'First Time I Saw Me': The viral hashtag that is talking about diversity onscreen

Why this Twitter trend needs to rise above a hashtag and become a dialogue for authentic representation of content and characters

When Moonlight won the Best Picture award in the Oscars or the awards they bagged at the Golden Globe Awards, there were people who were applauding for inclusion, for encouraging the platform that supported the plurality of voices. The Barry Jenkins directorial is a film is a coming-of-age story about a young gay boy in Miami and spoke volumes about the need to incorporate diversity on the screen, especially given the racist times we live in.

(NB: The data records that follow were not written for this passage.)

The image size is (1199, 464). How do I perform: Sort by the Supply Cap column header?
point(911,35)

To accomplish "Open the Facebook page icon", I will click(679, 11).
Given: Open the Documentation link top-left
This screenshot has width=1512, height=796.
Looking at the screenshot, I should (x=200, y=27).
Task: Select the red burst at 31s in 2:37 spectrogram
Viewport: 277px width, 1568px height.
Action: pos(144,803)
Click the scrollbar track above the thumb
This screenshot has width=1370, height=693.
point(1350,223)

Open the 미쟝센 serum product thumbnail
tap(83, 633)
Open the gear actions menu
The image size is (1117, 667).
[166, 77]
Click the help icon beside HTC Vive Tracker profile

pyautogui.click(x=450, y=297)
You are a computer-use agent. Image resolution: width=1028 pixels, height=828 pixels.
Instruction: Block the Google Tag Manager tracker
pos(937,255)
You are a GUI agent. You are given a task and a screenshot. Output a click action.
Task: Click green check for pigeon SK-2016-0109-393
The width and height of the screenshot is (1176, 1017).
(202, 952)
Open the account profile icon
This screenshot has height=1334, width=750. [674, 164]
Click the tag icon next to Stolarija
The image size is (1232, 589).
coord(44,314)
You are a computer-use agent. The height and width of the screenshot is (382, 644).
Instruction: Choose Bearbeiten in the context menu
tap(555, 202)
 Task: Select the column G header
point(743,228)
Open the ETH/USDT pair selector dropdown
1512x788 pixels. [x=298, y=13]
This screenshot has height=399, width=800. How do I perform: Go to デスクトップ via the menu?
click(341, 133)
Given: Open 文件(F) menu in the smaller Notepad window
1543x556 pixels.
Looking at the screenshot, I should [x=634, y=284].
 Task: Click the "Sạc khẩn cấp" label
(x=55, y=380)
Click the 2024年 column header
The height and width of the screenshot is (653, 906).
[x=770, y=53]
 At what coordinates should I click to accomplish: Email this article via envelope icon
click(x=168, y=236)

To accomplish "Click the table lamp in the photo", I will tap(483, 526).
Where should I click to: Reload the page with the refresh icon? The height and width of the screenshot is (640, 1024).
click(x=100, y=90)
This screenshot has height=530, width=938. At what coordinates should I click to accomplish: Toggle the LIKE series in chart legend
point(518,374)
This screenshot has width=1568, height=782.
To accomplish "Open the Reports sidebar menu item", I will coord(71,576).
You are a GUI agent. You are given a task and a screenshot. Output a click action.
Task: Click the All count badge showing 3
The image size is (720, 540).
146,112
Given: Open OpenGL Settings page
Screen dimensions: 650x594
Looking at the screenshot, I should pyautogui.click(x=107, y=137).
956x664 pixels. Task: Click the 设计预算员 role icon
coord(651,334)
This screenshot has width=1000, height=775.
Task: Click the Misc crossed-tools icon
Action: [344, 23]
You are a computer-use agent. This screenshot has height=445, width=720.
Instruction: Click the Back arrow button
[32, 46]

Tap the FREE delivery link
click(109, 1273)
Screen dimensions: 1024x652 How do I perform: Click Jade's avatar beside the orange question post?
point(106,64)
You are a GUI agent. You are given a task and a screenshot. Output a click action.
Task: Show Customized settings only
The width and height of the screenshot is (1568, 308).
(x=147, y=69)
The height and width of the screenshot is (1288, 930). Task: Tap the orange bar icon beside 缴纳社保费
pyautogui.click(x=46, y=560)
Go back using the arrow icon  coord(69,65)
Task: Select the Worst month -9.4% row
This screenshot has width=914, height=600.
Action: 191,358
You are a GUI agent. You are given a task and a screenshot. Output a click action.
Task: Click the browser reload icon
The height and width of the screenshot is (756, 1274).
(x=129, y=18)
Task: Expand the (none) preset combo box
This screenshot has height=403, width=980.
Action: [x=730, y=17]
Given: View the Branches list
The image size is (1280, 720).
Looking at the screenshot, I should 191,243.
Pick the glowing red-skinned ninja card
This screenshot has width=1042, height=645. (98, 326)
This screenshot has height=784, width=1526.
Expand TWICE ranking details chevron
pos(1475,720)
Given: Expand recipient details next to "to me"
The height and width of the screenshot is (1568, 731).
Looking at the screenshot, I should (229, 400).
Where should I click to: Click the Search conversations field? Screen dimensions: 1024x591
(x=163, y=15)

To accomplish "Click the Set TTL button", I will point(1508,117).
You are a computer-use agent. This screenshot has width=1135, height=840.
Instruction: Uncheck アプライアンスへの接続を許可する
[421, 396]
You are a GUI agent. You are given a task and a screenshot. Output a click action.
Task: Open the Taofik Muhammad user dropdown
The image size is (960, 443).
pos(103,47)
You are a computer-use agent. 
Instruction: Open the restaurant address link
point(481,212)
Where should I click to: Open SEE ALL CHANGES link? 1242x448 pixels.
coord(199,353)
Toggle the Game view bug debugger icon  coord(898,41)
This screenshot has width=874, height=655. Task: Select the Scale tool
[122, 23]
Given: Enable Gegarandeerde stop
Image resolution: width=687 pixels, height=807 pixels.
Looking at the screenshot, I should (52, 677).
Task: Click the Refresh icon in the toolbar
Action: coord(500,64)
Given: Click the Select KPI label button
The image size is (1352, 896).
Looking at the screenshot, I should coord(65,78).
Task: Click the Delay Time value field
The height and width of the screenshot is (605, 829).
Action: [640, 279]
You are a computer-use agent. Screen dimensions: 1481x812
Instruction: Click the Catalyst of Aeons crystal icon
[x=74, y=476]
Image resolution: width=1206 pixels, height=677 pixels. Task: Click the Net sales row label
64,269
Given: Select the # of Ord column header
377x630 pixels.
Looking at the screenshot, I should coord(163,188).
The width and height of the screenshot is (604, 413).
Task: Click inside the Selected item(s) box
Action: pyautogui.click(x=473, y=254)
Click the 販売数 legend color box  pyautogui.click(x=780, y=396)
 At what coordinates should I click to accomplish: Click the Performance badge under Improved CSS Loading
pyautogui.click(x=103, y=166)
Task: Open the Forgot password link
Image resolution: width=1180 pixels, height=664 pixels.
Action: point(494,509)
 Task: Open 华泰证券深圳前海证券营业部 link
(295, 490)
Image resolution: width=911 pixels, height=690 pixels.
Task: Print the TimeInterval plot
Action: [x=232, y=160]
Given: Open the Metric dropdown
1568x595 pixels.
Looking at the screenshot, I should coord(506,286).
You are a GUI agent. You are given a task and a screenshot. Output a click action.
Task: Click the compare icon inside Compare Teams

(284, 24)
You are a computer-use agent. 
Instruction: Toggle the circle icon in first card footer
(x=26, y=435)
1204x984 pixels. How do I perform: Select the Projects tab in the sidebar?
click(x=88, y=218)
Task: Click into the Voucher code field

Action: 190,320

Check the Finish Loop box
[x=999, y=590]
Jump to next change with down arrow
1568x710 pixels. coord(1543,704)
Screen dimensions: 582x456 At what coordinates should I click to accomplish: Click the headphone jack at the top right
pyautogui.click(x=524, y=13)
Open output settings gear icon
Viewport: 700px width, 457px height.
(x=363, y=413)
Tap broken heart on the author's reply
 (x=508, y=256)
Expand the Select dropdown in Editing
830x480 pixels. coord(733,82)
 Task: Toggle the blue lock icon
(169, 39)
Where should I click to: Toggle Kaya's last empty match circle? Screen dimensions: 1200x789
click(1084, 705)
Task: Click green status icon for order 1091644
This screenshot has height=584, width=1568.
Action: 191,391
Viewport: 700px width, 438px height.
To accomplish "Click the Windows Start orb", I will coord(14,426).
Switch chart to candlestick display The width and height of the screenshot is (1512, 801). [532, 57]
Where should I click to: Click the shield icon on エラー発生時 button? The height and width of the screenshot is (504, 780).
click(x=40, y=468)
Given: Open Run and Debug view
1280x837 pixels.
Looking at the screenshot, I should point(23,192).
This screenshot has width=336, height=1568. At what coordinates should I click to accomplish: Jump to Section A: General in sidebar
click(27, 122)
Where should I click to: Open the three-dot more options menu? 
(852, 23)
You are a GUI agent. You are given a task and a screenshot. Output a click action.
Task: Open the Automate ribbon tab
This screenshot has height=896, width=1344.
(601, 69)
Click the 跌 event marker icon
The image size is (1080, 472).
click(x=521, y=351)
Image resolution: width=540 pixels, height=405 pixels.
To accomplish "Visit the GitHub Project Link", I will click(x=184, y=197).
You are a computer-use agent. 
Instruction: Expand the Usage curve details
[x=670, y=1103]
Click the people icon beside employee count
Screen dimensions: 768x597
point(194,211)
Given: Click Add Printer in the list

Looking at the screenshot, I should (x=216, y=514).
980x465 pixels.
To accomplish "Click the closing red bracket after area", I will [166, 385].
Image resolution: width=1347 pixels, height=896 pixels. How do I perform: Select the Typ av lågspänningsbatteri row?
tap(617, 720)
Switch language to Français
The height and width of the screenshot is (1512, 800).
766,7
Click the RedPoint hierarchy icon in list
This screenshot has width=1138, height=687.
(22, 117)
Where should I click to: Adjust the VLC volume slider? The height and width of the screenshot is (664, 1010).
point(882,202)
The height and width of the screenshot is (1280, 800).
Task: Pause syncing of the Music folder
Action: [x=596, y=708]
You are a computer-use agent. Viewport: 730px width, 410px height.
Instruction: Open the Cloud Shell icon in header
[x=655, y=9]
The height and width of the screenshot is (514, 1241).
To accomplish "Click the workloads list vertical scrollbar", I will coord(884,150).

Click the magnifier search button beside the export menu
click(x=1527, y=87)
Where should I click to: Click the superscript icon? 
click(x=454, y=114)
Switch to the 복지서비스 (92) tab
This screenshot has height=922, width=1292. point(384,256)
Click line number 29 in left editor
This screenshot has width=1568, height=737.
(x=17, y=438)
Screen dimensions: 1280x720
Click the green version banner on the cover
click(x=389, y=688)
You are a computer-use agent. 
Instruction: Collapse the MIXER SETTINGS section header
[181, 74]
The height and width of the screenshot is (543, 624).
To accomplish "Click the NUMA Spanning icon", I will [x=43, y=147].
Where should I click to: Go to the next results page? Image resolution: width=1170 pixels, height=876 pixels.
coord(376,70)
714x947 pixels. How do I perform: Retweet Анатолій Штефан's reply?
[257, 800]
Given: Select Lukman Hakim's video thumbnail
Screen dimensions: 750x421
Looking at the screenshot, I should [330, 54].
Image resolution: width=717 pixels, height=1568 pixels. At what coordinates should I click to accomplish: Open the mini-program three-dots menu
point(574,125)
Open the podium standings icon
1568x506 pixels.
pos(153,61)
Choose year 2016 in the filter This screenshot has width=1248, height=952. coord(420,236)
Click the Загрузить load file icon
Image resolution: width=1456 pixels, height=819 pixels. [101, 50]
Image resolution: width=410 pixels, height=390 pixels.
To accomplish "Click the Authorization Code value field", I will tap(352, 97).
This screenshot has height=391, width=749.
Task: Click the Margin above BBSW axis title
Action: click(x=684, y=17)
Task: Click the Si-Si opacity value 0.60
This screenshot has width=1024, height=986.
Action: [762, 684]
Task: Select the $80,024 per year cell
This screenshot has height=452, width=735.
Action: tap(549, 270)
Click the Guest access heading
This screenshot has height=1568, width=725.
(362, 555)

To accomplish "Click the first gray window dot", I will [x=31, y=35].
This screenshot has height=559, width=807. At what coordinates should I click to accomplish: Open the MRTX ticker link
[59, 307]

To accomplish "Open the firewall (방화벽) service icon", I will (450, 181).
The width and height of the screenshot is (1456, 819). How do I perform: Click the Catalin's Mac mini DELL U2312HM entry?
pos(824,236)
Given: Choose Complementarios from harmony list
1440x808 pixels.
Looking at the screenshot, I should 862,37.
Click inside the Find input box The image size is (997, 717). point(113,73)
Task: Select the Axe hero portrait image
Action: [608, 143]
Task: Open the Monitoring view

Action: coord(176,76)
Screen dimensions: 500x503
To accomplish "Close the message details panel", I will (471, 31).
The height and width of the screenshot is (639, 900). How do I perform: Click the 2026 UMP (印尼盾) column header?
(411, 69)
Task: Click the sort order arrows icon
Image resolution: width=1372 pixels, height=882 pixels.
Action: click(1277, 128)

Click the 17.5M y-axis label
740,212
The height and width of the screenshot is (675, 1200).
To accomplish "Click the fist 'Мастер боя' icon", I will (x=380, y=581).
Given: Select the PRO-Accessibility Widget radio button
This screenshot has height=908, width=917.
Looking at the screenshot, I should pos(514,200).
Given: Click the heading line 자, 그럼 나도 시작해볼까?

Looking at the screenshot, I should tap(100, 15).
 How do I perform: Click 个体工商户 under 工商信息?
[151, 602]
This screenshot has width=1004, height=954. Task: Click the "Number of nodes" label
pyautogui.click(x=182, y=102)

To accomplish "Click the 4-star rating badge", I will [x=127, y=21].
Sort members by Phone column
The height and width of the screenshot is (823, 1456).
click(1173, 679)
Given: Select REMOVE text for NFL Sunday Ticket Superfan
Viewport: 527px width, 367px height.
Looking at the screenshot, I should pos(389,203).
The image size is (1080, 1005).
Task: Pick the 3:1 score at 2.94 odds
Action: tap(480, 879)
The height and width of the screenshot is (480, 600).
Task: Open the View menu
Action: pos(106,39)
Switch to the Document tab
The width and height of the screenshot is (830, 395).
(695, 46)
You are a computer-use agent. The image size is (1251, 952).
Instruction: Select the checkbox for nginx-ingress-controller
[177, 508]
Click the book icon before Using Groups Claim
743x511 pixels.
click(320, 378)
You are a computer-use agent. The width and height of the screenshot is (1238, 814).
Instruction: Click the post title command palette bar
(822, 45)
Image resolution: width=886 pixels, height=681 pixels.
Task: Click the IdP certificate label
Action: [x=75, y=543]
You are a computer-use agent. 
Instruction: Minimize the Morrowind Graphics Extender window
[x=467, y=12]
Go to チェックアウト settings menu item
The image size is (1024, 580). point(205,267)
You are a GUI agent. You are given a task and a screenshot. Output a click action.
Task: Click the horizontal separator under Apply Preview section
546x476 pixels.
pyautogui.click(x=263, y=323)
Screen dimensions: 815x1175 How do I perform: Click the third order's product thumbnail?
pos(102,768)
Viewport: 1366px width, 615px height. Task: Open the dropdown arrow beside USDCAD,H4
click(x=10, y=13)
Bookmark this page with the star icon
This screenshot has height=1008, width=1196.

The ‘Disclaimer’ that media houses are so efficient in throwing at our faces the moment a TV series or movie begins claims: All characters, places and events are purely fictitious, any resemblance is purely co-incidental…etc. etc. The only thing I see in the disclaimer is that they failed their audience when they forgot to cast an Asian character from the country they represent, or when they forgot to give enough lines to a coloured character.

People on Twitter are revealing the first time they saw ‘themselves’ on screen. From Lieutenant Uhura in “Star Trek,” Tia and Tamera from “Sister, Sister.” Susie Carmichael on “The Rugrats” to Parvati and Padma Patil in the Harry Potter series to the all favourite cartoon character of Kwame in Captain Planet, people are sharing their versions of their most relatable pop culture personalities. And as the Twitter birds are chiming stories of the first time they felt represented by a character on screen they are crunching tweets with the hashtag #FirstTimeISawMe.

What a lot of people don’t know is that the trending hashtag is part of a multimedia campaign launched by Netflix to promote its inclusion of actors from diverse backgrounds.  The diverse, layered and intersectional content from Marvel has had characters from racially different backgrounds including series like Luke Cage and Dear White People.

In a public statement, Netflix spokesperson Myles Worthington wrote

Seeing someone that looks like you and deals with similar things that you have to deal with is powerful because you inevitably feel like you can conquer your issues once you see someone else on-screen do it first.

It all began with a simple tweet by the Twitter handle Black Girl Nerds who urged Twitterati to speak about the #FirstTimeISawMe. Twitter users began flooding the social microblogging website with their first-hand experiences of a relatable character they saw on screen.

Or in the world full of porcelain white barbie dolls, seeing a coloured Disney Princess was like seeing a black barbie on the rack of a supermarket

When they saw a coloured Cinderella, people could suddenly realise that they could be a Princess too, and it wasn’t just a #WhitePeopleThing anymore

Parminder Nagra in Bend it Like Beckham, an Asian girl who could have the courage of pursuing her dreams and be a rebel

Kwame in Captain Planet

Aisha on Power Rangers

Miranda in As Told by Ginger

Static Shock was another character who had a caricature intact with skills and interests of his own, especially the nerdy ones, which a lot of people could relate to. No more keeping the coloured character as a side-kick without enough details given to the personality for character building.

Sulu from Star Trek was more than just a relatable character, it was someone that people could learn from and even helped people to decide what they wanted in life

Others were still waiting to see a fair representation on screen

From the casting of Jasmine in the latest Aladdin musical to the original representation of the Princess in the cartoon Aladdin and the magic lamp, people have not quite ended the debate of the truest version of how the Disney Princess should actually look like, but they relate to her nonetheless.

And while there is a rise in representation of coloured people in mainstream cinema and even television series that we consume everyday, there is still a large section of an Asian and Middle Eastern audience still hoping to see a truer representation of characters based in their countries who are more than just supplementary characters meant to only further the plot and not add value to the story.

Constance Gibbs of Black Girl Nerds, who collaborated on a video for the #FirstTimeISawMyself Campaign, wrote in a blog post, that it has got to do more with what you watch, and the inclusion of dark-skinned characters is something that will only come with time.

I think it’s still slow going, but it’s getting better — depending on what you watch. If you watch Netflix or ABC or even somewhat the CW, you may see someone who looks like you (but maybe not as a lead character). But if you watch a network like CBS, you probably won’t — no matter who you are.

Also Read: Disney’s hunt for ethnic Aladdin cast has India bursting with suggestions

But the fight remains, and it must surface above the average hashtag and Twitter trend process. Unless the audience sets higher standards, the bar will not raise itself for diverse content. And we can only hope that Netflix’ campaign can help further the process of committing to this growing trend.